Some tasty bits of stuff among the other patrons; young guy with short black hair & beard.
Just logged onto Facebook and found ‘Your Friends’ [the network looks for persons who have your e-mail address in their account] which included Luke, Elaba and Russell Bear, which was quite an upsetting experience [I met Russell only once, and heard that he had died about a year later].
Meanwhile, here in Manchester we are hosting the Conservative Party Conference. Their leader, David (“call me Dave”) Cameron is a floppy-haired millionaire public schoolboy, and I can’t imagine any impressionist comedian finding enough personal quirks in him to build a routine from.

Journal Entry, Thur 15 Oct 2009:
Yesterday I applied on-line for a job posted by an agency called ‘Penguin Recruitment’ (surely they would supply waiters?)and also sent written application to some firm in Eccles that does plastics colouration.

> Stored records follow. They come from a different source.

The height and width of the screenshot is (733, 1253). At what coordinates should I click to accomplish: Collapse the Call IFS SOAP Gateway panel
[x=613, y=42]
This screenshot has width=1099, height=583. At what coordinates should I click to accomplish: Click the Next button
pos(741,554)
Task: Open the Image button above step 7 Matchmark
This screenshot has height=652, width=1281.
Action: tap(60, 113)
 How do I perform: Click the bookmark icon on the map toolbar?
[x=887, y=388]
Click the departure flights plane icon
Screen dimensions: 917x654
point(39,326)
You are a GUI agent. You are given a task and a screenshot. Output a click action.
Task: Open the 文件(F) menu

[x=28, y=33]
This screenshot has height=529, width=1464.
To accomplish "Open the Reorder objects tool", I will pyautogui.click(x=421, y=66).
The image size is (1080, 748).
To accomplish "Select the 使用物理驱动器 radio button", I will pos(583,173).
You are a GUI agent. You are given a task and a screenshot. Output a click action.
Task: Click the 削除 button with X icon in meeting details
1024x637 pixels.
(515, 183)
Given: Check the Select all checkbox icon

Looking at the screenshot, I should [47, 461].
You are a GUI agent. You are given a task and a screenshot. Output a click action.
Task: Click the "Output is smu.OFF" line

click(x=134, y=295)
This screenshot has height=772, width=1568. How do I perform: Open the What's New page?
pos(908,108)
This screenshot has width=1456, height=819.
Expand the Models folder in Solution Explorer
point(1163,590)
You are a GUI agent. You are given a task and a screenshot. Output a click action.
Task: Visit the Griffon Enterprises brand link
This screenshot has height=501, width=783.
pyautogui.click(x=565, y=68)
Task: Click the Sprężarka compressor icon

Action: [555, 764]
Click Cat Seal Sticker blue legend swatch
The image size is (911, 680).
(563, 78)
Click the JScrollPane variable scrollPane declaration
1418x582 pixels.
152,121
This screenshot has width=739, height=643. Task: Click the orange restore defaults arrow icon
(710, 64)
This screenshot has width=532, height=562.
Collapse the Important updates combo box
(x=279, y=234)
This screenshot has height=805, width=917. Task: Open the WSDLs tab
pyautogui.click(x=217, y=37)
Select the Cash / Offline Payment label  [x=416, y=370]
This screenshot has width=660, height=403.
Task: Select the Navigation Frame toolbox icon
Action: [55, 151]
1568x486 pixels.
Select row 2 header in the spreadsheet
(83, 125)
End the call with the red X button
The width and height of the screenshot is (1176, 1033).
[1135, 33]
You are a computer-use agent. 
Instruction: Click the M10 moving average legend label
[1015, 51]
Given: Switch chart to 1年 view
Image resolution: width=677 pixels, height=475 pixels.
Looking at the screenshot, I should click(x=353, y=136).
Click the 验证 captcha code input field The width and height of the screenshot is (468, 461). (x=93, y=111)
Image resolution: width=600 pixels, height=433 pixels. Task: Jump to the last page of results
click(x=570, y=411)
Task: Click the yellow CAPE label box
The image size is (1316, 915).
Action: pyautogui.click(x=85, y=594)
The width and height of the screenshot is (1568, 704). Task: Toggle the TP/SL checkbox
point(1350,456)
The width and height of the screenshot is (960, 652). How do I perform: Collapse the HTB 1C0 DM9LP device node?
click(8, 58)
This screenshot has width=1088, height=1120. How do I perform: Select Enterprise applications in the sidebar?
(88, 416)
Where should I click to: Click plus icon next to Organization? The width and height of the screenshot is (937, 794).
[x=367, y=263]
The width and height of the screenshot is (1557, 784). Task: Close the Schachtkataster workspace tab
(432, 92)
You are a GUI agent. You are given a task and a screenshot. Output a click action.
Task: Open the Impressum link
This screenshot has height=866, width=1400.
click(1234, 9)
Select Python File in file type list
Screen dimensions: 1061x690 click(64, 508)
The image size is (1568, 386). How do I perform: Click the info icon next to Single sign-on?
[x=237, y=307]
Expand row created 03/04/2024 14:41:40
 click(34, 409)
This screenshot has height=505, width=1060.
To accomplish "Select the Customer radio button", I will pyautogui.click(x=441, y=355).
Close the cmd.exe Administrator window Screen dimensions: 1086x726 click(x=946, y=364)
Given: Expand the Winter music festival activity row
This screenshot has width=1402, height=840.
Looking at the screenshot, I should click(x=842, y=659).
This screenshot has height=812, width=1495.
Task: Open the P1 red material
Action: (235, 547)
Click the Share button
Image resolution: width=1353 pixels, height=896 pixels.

Then went to Leeds Art Gall for the British Surrealists Exhibition (free!) which had lost several paintings to the ‘Angels’ show in Manchester.
One room contained dozens of items, and you couldn’t look properly at them. And some didn’t count as ‘surreal’.
Rest of gallery v good, but rather small; Spencers and Sickerts, hung on the stairwell where you couldn’t see them at their best. The Journey, huge semi-abstract photo-collage paintings.
Got back home, let myself in, then found the door wouldn’t close – I e-mailed SMFA last week about this, and rang them on Tuesday. I managed to shut it, but now it can’t open and I’m trapped in the house.